If gridlocking of roads wasn’t enough, total collapse of civic infrastructure, excessive and tormenting bureaucracy and administration has led to the flight of the both human intellect and capital. In almost all the cities, unauthorised construction as well as encroachment of public spaces like parks, playfields and even footpaths have made lives unbearable for health- and safety-conscious citizens. Footpaths have been turned into food marts. Yet, never has any senior civil servant or police official been taken to task for the breakdown of the system.
Citizens have to suffer even noisy sermons and prayers from mosques and temples without any decibel limits and the police fail to implement even the directions of the courts. The most powerful idea floated by the prime minister soon after he took over has been sabotaged from within. Though it has changed the mindset of the people who now walk the extra mile to ensure cleanliness, municipal authorities are conspicuous by their absence on the ground.
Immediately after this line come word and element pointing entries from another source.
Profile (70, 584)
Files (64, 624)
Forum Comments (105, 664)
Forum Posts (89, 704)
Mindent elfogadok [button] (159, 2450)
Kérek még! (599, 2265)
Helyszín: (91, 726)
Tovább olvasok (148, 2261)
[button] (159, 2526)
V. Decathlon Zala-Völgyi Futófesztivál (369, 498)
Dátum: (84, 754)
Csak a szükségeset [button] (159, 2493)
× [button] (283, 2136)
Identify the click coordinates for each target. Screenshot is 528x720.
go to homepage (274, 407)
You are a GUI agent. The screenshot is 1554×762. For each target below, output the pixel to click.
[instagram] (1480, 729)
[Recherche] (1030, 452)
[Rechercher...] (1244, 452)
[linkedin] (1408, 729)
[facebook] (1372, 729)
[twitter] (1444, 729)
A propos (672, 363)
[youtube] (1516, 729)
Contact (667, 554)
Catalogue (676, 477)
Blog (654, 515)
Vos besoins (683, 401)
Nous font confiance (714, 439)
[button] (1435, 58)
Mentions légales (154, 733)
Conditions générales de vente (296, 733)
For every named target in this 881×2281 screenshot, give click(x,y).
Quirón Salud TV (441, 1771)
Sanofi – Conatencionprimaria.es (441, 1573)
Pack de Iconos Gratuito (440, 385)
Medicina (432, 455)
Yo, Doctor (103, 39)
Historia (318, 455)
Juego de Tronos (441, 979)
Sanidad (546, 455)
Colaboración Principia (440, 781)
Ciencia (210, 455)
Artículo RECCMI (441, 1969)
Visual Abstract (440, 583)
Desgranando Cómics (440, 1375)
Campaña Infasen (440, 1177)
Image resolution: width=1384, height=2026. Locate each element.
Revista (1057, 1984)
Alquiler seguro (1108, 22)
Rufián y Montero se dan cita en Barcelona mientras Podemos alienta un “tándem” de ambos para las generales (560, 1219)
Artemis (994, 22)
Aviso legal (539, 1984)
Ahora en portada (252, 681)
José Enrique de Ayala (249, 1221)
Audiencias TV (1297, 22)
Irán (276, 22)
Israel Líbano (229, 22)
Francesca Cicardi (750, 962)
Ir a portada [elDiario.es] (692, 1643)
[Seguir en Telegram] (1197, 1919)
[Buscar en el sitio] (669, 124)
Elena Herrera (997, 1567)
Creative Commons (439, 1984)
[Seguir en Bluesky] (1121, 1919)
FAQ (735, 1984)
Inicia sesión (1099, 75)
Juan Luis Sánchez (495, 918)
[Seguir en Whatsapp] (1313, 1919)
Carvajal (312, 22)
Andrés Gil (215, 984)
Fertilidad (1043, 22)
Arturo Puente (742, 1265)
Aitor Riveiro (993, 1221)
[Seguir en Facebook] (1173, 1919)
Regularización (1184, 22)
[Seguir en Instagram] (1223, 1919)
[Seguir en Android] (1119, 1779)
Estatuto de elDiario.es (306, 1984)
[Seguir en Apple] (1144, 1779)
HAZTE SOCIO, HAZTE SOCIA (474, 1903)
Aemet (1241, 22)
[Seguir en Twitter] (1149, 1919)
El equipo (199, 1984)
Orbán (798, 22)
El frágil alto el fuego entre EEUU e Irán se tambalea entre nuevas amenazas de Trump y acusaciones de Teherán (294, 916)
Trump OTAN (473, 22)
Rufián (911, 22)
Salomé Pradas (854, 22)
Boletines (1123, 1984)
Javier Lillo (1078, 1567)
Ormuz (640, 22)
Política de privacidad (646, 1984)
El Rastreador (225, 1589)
Moreover, with rulers indulging in competitive cacophony to protect their vote banks, it is the ordinary, law-abiding resident who is bearing the brunt. As the fight for identity and entitlement dictates the contours of national politics, good governance has become collateral casualty. Coupled with a tardy legal system and multiple tax authorities, for these aspirational Indians, India is becoming an unliveable habitat. Iqbal’s song—“Saare jahan se achchha, Hindustan hamara”—has become a dream of the past. For the Indian establishment, it’s a big challenge to retain both the talent and the wealth for a viksit and surakshit Bharat.